Department of Pharmaceutical Sciences, University of Maryland, Baltimore, MD, United States.
Department of Pharmaceutical Sciences, University of Maryland, Baltimore, MD, United States.
Int J Pharm. 2016 Jun 15;506(1-2):110-5. doi: 10.1016/j.ijpharm.2016.04.013. Epub 2016 Apr 8.

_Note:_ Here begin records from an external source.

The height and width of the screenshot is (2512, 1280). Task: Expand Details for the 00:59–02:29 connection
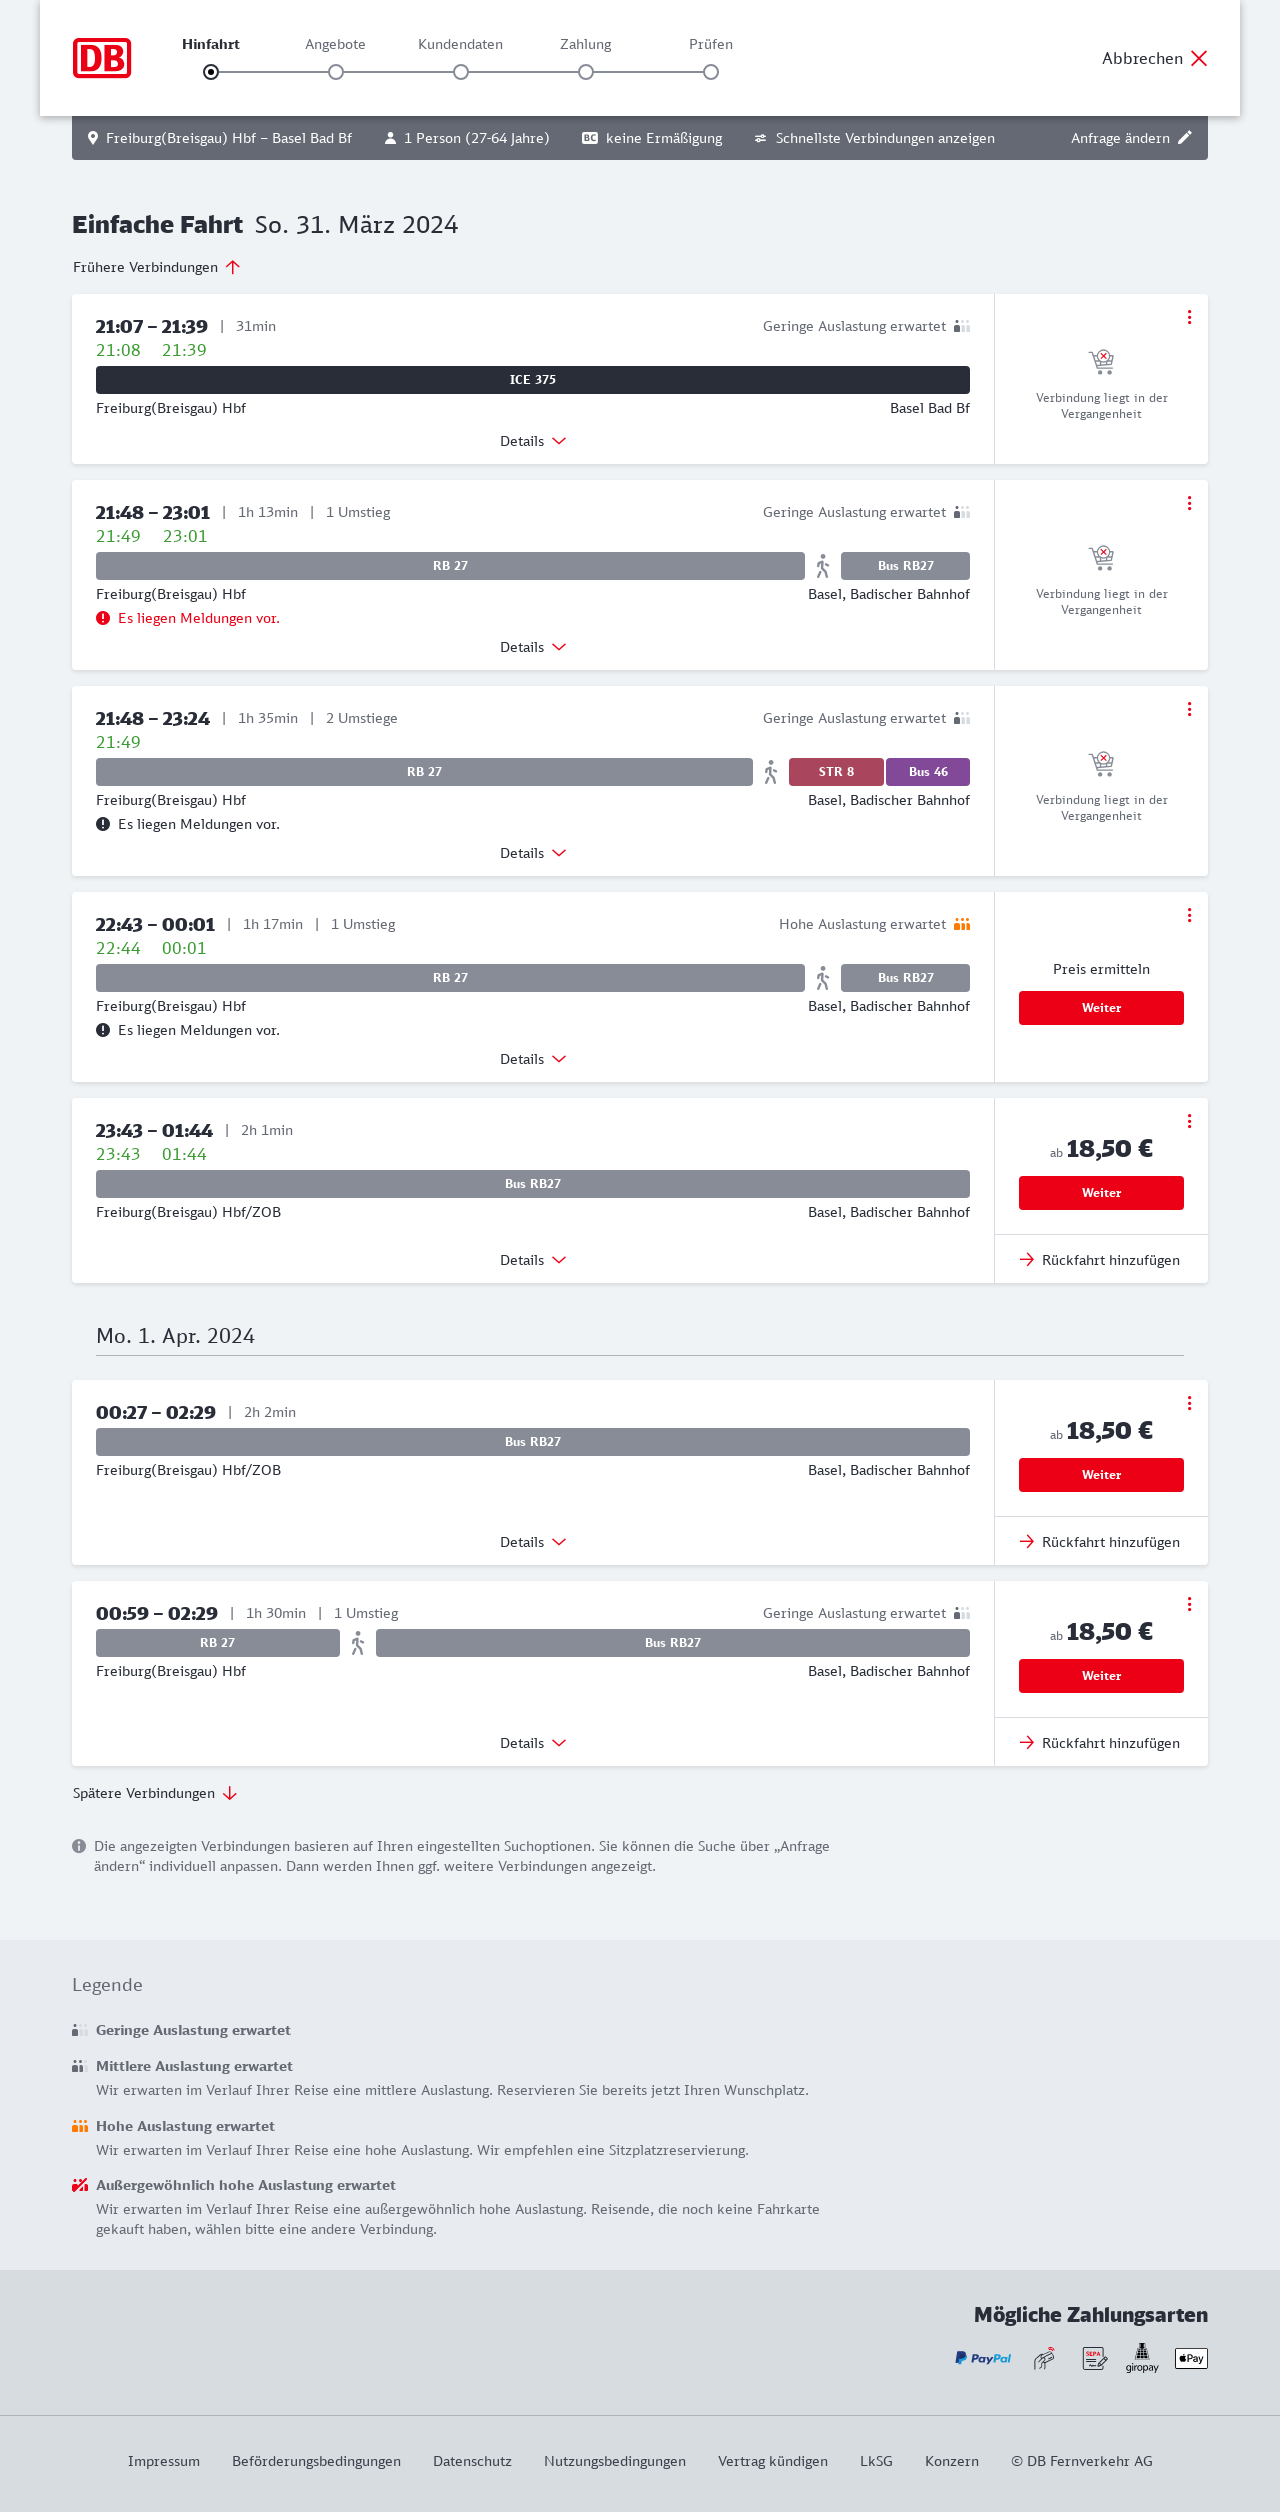click(533, 1743)
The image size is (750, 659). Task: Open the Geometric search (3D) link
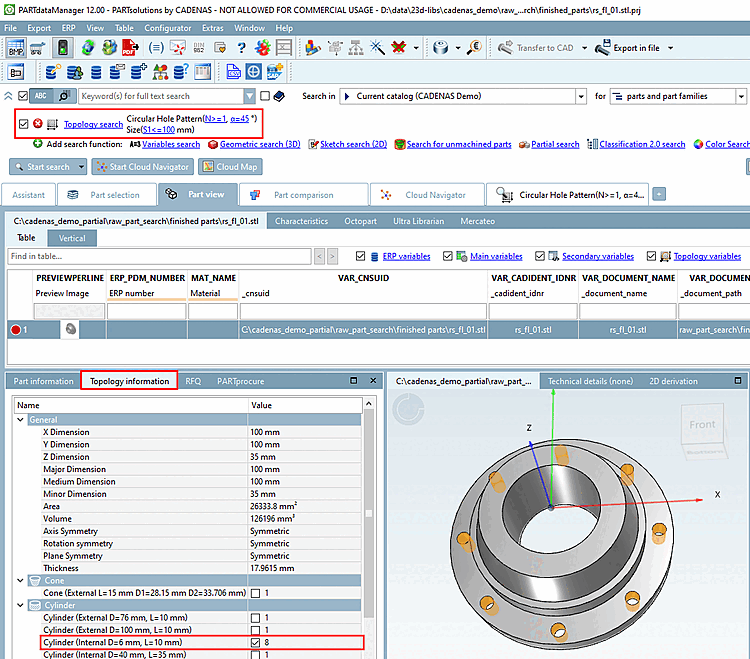pos(259,144)
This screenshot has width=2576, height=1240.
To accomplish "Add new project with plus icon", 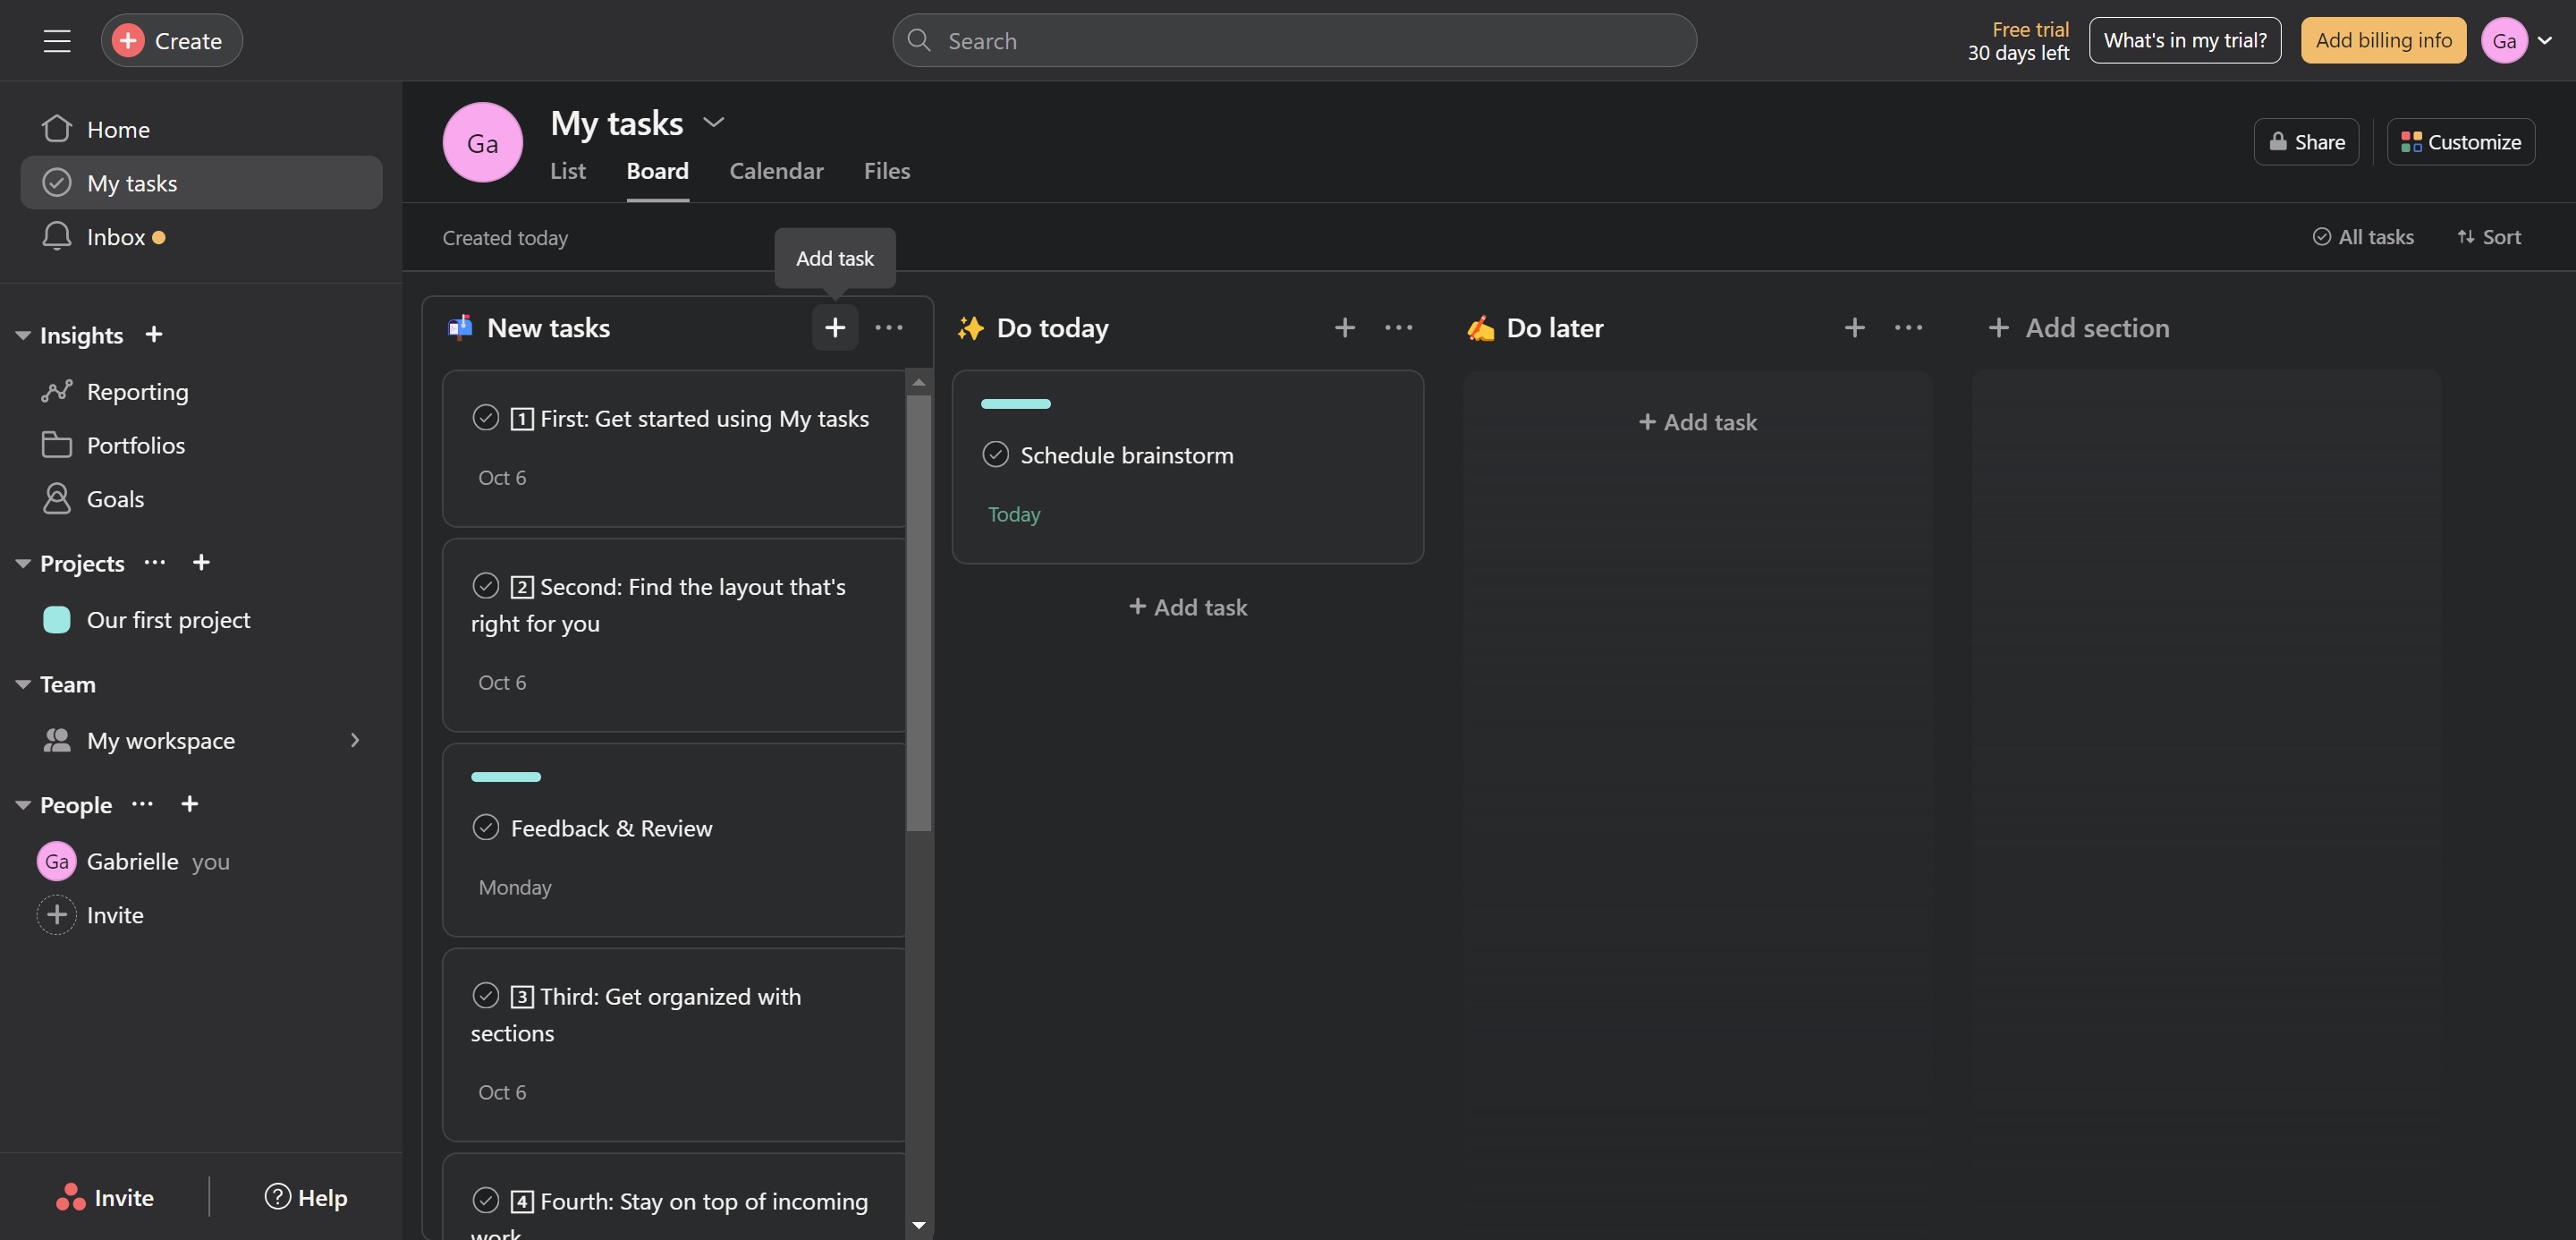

High-throughput screening methods have increased the number of poorly water-soluble, highly permeable drug candidates. Many of these candidates have increased bioavailability when administered with food (i.e., exhibit a positive food effect). Food is known to impact drug bioavailability through a variety of mechanisms, including drug solubilization and prolonged gastric residence time. In vitro dissolution media that aim to mimic in vivo gastrointestinal (GI) conditions have been developed to lessen the need for fed human bioequivalence studies. The objective of this work was to develop an in vitro lipolysis model to predict positive food effect of three BCS Class II drugs (i.e., danazol, amiodarone and ivermectin) in previously developed lipolysis media. This in vitro lipolysis model was comparatively benchmarked against FeSSIF and FaSSIF media that were modified for an in vitro lipolysis approach, as FeSSIF and FaSSIF are widely used in in vitro dissolution studies. The in vitro lipolysis model accurately predicted the in vivo positive food effect for three model BCS class II drugs. The in vitro lipolysis model has potential use as a screening test of drug candidates in early development to assess positive food effect.
高通量筛选方法增加了许多水溶性差、渗透性高的候选药物。当这些候选药物与食物一起给药时,许多候选药物的生物利用度会增加(即表现出正的食物效应)。众所周知,食物通过多种机制影响药物的生物利用度,包括药物的溶解和延长胃停留时间。已经开发出旨在模拟体内胃肠道 (GI) 条件的体外溶解介质,以减少对进食人体生物等效性研究的需求。这项工作的目的是开发一种体外脂肪酶模型,以预测三种 BCS 类 II 药物(即丹那唑、胺碘酮和伊维菌素)在先前开发的脂肪酶介质中的正食物效应。该体外脂肪酶模型与 FeSSIF 和 FaSSIF 介质进行了比较,FeSSIF 和 FaSSIF 介质经过修改可用于体外脂肪酶方法,因为 FeSSIF 和 FaSSIF 广泛用于体外溶解研究。该体外脂肪酶模型准确预测了三种模型 BCS 类 II 药物的体内正食物效应。体外脂肪酶模型具有作为早期开发中候选药物筛选测试的潜力,以评估正食物效应。